= Benevolent assimilation =

US policy towards the Philippines during occupation

Benevolent assimilation refers to a policy of the United States towards the Philippines as described in a proclamation by US president William McKinley that was issued in a memorandum to the U.S. Secretary of War on December 21, 1898, after the signing of the Treaty of Paris, which ended the Spanish–American War. It stated that future control, disposition, and government of the Philippine islands had been ceded to the United States and that the US military government was to be extended over the whole of the ceded territory.

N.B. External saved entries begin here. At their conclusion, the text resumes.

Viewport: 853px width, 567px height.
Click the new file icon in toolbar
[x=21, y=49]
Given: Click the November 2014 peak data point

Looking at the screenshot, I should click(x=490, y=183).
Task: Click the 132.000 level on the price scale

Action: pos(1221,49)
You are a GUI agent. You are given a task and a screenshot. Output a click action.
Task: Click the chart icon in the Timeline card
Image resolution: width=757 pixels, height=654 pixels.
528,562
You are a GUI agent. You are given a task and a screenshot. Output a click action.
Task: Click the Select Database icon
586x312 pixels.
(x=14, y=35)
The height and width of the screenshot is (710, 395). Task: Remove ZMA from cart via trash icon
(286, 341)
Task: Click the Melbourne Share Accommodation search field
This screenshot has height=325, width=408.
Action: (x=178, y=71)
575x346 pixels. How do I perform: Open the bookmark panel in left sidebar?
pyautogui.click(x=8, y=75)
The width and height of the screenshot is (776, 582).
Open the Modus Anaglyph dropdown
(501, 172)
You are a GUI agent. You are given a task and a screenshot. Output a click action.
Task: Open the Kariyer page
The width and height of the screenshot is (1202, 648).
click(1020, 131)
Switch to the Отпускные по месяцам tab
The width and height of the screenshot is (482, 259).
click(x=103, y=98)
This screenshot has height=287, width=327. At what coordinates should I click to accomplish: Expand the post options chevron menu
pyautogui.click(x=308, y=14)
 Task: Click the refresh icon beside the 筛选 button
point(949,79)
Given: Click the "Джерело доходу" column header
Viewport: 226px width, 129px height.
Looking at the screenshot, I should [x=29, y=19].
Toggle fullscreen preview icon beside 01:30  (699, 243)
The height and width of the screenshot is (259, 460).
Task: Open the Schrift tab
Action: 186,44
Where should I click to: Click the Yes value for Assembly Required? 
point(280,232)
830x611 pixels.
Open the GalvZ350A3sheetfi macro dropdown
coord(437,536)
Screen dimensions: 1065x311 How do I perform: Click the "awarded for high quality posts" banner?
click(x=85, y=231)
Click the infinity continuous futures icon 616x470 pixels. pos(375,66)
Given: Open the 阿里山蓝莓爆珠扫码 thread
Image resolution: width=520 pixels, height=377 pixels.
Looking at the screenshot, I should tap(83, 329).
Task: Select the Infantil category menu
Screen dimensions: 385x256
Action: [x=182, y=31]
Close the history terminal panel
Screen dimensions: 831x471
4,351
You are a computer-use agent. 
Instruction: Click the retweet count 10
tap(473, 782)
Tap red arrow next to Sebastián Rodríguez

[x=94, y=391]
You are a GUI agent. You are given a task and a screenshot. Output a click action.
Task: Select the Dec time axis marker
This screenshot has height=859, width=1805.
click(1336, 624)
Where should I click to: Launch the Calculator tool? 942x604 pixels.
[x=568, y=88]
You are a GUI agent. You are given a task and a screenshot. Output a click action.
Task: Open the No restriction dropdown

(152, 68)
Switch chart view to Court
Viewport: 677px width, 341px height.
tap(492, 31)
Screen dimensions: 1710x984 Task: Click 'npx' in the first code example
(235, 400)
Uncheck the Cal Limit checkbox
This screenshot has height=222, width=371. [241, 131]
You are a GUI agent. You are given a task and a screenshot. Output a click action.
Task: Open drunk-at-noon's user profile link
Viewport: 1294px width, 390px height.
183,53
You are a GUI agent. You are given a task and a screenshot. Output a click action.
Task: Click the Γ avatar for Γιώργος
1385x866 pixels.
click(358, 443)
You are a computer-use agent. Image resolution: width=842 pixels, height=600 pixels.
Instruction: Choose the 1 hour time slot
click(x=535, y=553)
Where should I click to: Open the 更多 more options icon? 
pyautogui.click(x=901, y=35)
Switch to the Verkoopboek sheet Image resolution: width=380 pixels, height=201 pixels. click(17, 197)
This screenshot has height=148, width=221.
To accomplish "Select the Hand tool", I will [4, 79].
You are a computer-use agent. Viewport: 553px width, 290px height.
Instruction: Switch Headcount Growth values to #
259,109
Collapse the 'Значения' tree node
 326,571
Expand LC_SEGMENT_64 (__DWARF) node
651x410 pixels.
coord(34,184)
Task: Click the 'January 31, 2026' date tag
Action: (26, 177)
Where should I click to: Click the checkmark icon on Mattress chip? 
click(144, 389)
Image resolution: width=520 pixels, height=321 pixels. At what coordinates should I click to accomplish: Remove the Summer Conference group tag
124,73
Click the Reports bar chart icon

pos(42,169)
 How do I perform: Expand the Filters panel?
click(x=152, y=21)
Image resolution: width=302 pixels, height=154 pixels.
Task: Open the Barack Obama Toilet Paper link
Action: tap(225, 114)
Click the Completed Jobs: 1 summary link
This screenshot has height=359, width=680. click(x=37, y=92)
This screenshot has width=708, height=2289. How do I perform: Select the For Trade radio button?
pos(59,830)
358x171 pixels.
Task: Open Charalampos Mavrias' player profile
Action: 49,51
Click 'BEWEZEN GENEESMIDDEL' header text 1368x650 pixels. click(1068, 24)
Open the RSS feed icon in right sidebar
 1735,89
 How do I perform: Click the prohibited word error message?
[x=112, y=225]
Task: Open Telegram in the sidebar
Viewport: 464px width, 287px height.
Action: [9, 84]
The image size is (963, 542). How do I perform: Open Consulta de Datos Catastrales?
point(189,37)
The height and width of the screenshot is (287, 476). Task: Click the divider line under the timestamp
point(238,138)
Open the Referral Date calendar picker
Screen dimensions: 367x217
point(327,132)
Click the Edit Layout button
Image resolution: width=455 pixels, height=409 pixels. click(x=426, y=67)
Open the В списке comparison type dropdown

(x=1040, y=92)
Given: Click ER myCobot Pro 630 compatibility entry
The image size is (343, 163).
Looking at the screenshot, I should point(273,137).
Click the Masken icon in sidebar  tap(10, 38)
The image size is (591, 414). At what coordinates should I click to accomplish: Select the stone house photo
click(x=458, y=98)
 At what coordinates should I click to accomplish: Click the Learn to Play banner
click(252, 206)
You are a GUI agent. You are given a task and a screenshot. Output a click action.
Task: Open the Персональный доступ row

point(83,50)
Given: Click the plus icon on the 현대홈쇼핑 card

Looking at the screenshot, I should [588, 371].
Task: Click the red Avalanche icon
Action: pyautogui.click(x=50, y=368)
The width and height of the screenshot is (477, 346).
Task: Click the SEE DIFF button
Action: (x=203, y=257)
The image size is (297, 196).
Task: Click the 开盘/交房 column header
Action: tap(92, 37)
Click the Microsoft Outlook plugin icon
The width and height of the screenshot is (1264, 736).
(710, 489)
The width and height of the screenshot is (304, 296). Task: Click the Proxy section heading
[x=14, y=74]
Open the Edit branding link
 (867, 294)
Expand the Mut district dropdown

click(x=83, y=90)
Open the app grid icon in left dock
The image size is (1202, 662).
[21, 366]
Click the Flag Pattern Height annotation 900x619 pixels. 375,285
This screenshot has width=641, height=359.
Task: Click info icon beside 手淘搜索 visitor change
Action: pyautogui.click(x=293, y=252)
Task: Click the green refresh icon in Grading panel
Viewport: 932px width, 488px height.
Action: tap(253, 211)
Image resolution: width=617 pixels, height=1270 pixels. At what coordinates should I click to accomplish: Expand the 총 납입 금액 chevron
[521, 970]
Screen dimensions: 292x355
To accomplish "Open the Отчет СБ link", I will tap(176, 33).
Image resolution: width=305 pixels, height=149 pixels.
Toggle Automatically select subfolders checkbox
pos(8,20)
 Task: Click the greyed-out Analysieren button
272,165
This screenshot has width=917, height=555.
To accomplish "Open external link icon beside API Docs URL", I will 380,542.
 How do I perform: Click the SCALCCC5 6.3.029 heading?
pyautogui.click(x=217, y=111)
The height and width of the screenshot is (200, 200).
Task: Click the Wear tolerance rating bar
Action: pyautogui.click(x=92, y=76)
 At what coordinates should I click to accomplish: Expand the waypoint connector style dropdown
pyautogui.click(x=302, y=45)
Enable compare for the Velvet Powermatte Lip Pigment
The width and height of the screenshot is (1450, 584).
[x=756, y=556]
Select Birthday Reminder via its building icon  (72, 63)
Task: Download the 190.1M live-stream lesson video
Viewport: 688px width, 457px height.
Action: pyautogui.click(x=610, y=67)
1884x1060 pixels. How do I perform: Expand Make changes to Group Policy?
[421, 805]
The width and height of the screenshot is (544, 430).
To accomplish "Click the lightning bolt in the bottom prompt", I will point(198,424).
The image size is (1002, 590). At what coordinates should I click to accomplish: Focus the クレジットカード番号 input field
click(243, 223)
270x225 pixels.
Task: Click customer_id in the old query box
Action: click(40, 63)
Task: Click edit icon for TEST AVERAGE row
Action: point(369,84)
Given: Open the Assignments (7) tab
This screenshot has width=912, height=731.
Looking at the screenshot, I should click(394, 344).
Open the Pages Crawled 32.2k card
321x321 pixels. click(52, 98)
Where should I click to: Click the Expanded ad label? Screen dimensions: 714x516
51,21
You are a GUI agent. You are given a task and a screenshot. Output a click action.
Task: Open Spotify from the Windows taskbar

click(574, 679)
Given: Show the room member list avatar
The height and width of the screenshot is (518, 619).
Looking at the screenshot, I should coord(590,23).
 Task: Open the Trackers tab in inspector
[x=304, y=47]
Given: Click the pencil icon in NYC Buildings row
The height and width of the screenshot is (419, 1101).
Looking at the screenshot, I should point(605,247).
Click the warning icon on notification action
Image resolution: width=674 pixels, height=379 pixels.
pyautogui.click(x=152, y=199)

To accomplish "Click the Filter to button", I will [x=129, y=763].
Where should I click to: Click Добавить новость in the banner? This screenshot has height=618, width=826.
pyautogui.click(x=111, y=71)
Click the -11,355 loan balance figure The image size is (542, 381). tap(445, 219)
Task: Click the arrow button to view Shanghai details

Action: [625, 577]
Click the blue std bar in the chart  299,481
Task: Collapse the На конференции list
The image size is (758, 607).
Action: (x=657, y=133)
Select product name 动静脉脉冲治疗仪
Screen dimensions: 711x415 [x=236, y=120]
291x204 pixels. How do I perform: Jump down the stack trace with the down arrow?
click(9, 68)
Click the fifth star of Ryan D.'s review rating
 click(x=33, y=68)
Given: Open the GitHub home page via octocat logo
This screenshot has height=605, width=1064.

About six months earlier, on June 12, 1898, Emilio Aguinaldo had declared the Philippines to be a free and independent nation and had established a revolutionary government. The Filipino revolutionary armed forces were then deployed and had remained in positions surrounding US Army forces occupying Manila. This juxtaposition eventually developed into a standoff between opposing forces that would erupt in fighting in early 1899 to ignite the Philippine–American War.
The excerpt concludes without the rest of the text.